YOUR ASSIGNMENT –
Below is a listing; repeat exactly the lines from the one containing "Click the Logo box in the header" to the one containing "Given: Open the Bluesky butterfly icon link", both included.

= Beginning of Section =

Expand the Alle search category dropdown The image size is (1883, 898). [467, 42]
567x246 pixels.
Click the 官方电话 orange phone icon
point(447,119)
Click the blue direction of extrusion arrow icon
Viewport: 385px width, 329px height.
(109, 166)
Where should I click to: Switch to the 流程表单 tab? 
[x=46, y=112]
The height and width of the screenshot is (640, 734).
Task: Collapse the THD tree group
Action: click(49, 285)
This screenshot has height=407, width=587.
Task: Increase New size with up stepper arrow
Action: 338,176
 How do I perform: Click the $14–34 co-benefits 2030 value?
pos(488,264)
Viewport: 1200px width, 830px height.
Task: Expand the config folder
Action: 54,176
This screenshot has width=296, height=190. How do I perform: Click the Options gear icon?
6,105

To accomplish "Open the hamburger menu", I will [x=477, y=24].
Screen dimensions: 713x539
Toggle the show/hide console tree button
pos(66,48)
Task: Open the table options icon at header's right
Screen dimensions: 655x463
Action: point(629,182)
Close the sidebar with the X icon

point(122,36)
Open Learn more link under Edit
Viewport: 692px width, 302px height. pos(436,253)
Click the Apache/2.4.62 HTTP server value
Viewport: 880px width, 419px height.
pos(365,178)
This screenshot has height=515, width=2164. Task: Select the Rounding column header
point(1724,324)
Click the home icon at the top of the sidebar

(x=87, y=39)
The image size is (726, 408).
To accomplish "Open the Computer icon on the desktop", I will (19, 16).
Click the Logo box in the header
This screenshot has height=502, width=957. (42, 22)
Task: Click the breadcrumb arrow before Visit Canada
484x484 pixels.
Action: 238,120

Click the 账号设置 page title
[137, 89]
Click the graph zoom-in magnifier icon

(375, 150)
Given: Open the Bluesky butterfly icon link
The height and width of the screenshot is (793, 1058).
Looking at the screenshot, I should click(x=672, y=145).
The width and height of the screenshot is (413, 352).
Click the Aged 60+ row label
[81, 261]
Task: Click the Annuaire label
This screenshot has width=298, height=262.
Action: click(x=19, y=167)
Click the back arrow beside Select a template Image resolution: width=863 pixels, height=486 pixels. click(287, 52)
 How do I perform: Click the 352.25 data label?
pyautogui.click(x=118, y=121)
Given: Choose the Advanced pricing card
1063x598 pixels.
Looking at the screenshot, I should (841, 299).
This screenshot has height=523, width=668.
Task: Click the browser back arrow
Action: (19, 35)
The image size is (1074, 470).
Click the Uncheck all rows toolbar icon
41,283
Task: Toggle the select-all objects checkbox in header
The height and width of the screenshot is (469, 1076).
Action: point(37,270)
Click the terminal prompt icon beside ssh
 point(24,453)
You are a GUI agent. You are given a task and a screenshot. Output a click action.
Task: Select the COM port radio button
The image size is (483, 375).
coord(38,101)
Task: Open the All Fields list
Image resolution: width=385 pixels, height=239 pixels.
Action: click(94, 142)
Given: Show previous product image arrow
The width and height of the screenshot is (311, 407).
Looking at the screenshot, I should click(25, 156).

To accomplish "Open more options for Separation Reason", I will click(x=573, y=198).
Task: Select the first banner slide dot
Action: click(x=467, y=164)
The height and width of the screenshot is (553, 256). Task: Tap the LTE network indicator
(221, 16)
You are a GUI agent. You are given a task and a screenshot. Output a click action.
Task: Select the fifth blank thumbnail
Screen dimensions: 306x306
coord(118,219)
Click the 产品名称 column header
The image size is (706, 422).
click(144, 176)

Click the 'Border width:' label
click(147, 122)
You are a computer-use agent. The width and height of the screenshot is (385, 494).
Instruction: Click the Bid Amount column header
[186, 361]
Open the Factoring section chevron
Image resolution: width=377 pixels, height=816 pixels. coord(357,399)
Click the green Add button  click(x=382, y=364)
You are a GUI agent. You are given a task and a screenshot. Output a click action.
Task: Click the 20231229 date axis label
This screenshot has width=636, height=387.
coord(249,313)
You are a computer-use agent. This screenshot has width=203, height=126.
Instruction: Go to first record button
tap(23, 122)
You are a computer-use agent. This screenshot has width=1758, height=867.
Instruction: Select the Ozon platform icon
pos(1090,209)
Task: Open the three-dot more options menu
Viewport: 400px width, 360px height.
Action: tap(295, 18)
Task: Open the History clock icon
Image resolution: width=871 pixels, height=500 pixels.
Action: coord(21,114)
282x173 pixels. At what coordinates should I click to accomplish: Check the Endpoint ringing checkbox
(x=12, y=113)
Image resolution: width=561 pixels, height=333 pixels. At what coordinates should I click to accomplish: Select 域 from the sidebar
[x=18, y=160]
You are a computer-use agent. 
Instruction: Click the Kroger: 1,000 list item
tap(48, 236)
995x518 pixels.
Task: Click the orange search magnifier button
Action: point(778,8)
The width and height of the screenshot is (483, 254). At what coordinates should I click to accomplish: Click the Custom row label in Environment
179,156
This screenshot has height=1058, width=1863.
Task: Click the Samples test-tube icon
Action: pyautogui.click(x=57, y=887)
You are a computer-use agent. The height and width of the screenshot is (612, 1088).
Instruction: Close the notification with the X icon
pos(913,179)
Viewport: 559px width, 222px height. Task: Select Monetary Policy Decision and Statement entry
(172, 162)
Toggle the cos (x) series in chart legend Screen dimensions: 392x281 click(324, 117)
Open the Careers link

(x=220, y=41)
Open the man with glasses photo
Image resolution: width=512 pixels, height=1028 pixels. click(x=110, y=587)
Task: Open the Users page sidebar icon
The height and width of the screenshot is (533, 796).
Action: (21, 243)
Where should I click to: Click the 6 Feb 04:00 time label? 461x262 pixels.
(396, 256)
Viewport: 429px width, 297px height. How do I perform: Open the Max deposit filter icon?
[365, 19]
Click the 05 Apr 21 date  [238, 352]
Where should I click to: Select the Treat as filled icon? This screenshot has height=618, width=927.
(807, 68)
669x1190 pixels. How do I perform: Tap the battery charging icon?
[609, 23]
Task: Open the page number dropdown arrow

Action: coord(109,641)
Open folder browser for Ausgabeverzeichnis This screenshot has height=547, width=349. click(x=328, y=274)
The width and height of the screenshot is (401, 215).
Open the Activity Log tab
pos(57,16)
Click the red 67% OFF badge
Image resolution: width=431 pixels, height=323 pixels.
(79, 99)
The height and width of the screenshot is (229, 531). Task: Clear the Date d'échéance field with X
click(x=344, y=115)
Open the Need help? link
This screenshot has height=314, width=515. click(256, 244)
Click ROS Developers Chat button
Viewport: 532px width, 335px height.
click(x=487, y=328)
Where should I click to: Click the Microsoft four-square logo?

= End of Section =

ANSWER SECTION –
Click the Logo box in the header
This screenshot has height=502, width=957. (42, 22)
Task: Click the breadcrumb arrow before Visit Canada
484x484 pixels.
Action: 238,120

Click the 账号设置 page title
[137, 89]
Click the graph zoom-in magnifier icon

(375, 150)
Given: Open the Bluesky butterfly icon link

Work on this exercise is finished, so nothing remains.